January 28, 1999
Low Res. (98 KB)
High Res. (401 KB)
Object Name: Orion Nebula
Telescope: Subaru Telescope / Cassegrain Focus
Filter: J (1.25 micron), K' (2.15 micron), H 2 -line (2.12 micron)
Color: Blue (J), Green (K'), Red (H 2 -line)
Date: UT 1999 Jan 14 (J), Jan 12 (K'), Jan 14 (H 2 -line narrow band filter)
Exposure: 68 sec (J), 338 sec (K'), 30 sec (H 2 -line)

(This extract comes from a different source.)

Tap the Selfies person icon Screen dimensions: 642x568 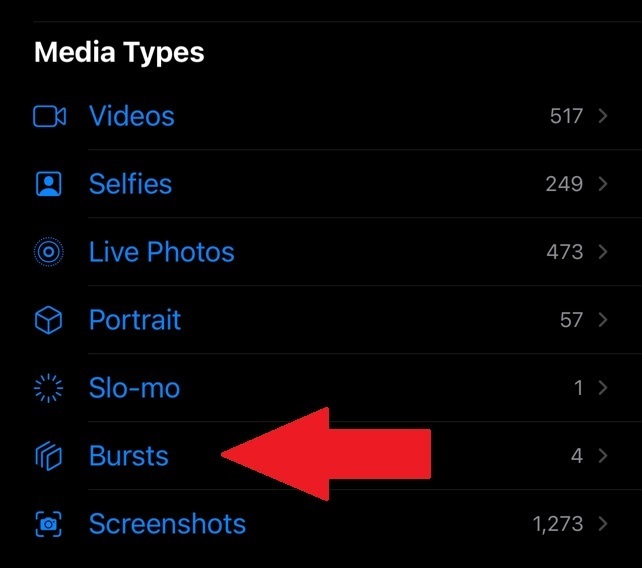(x=49, y=184)
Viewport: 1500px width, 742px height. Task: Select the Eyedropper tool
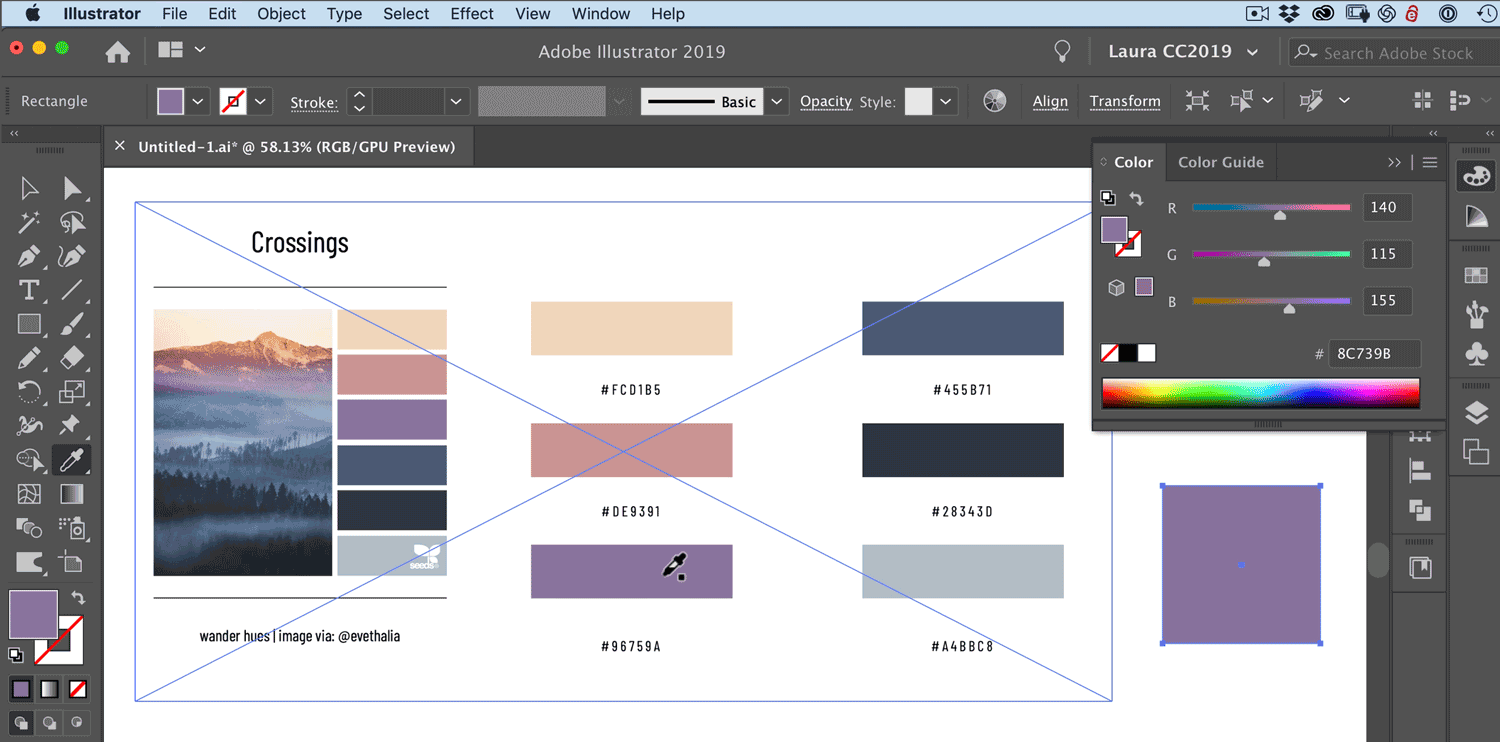tap(70, 460)
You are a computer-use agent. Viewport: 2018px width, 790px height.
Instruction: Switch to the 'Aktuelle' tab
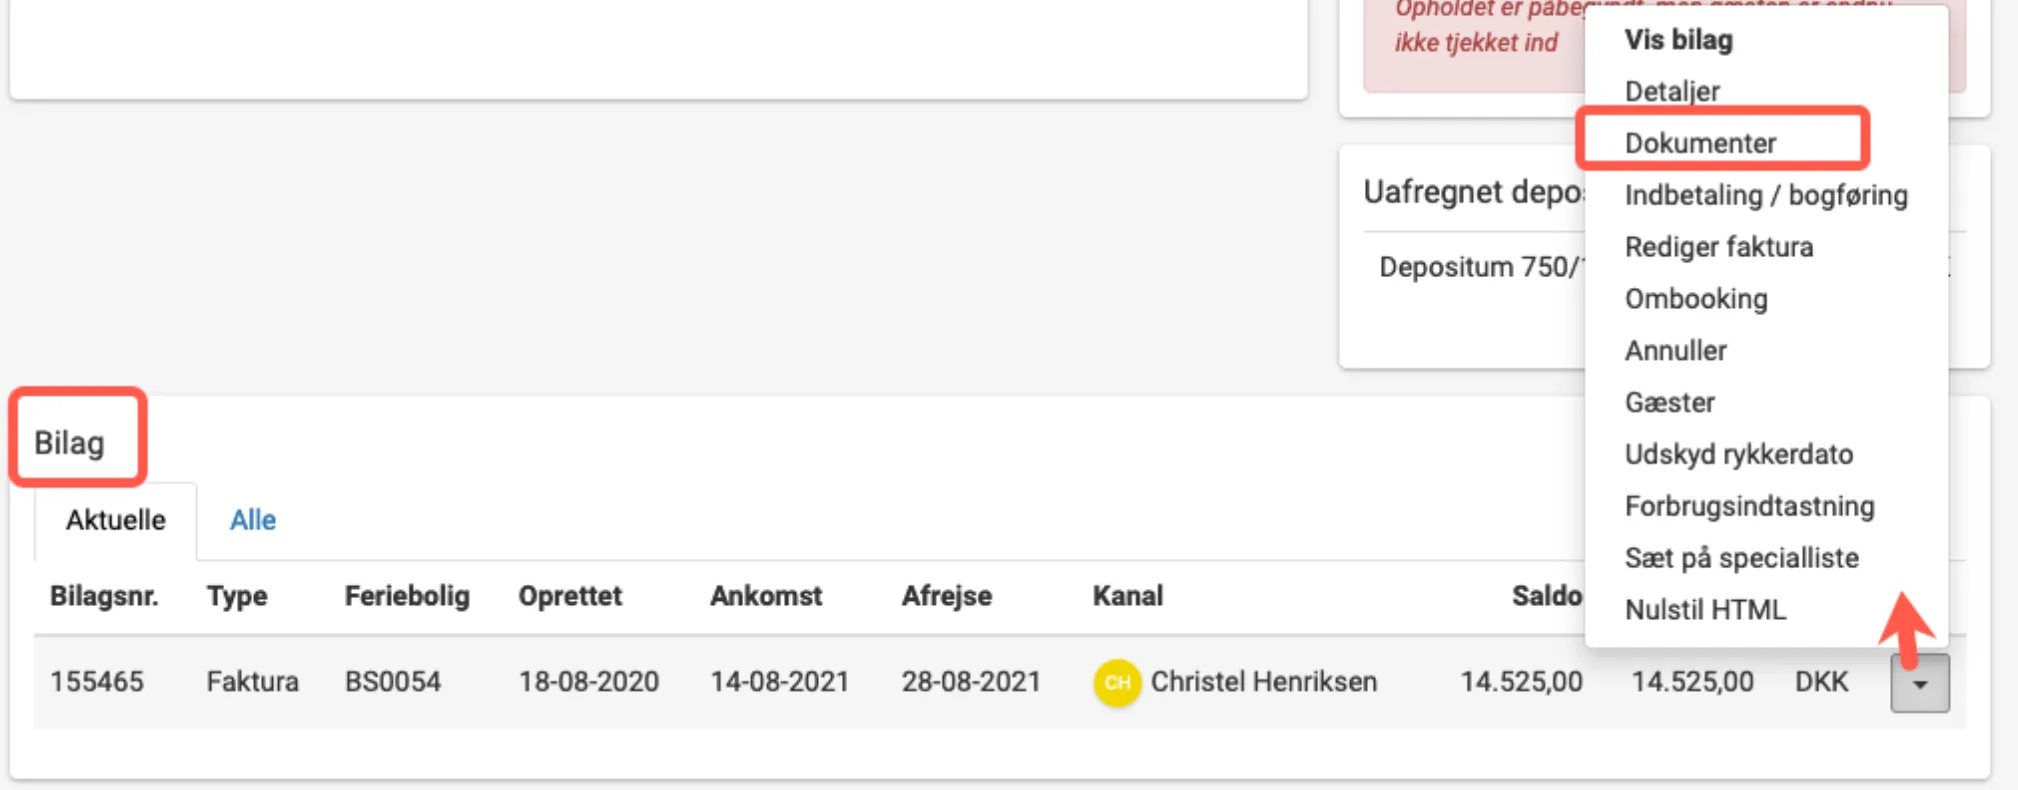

Field of View: 4.1 arcmin by 4.8 arcmin
Orientation: North up, east left
Position: RA(J2000.0)=5h35m15s, DEC(J2000.0)=-5d23m29s
This is an infrared image of the the famous Orion nebula (Messier 42), located 1500 light years away. At the center of the image is the Trapezium, a group of four bright stars. Many stars seen around the Trapezium are young stars embedded in the Orion molecular cloud located behind the Orion nebula. Many of them are seen only at infrared wavelengths. Blue, faint, and diffuse emission extending over the entire region is due to hot gas ionized by strong ultraviolet radiation emitted by the Trapezium stars. The bright bar seen in the lower left part of the image is an ionization front.
Above the Trapezium, a butterfly-like red feature is seen in the image, containing the Kleinman-Low (KL) nebula which is deeply embedded in the Orion molecular cloud. At the center of the KL nebula is a star called IRc2, which is in the process of forming. This star is believed to be 30 times more massive than the Sun, and its activities are the cause of the big butterfly feature.
This false-color image was synthesized from three images taken with J (1.25 micron), K' (2.15 micron), and H 2 -line (2.12 micron, narrow band) filters, assigning blue for J, green for K', and red for H 2 -line images. Nine images of contiguous fields were obtained with CISCO, which has a 2 arcmin by 2 arcmin field of view, and were combined to make this image. Some ghost (false) images from very bright stars are seen.